BEGIN

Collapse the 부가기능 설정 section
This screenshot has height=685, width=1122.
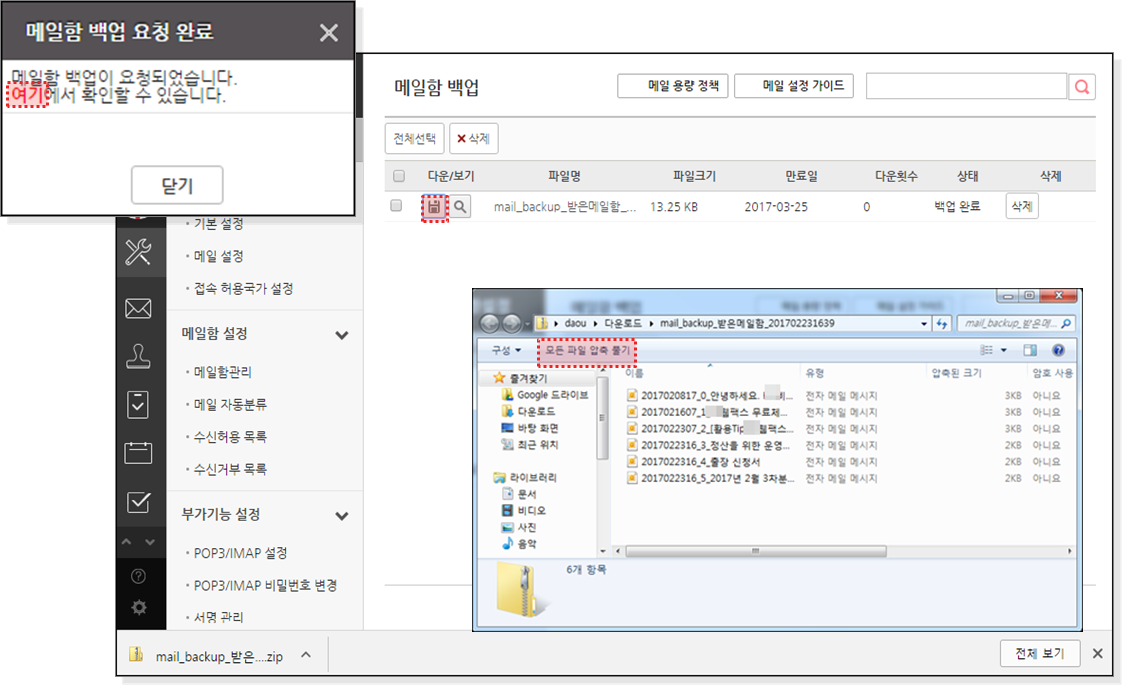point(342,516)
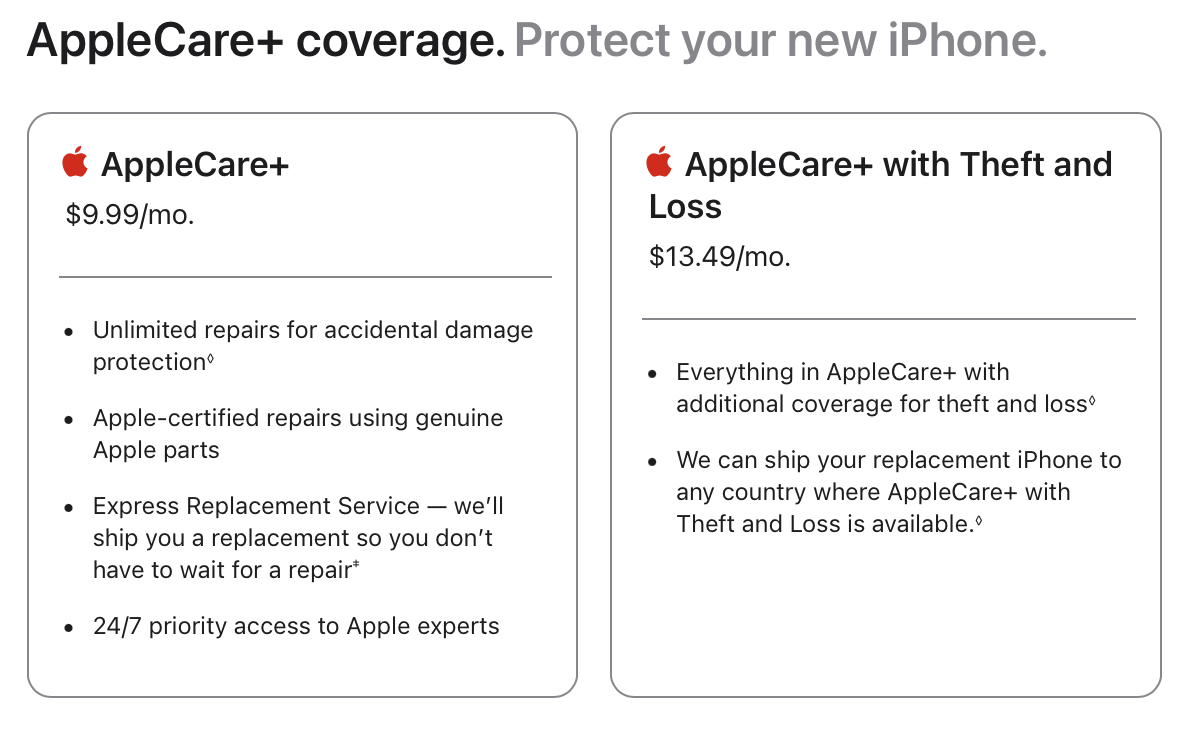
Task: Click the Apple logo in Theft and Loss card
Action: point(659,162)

END

(WORK ORDER) Please reproduce all the material exactly. Pictures stay out of the copy.

(SOLUTION TO THIS TASK)
Collapse the 부가기능 설정 section
This screenshot has height=685, width=1122.
point(342,516)
Task: Click the Apple logo in Theft and Loss card
Action: point(659,162)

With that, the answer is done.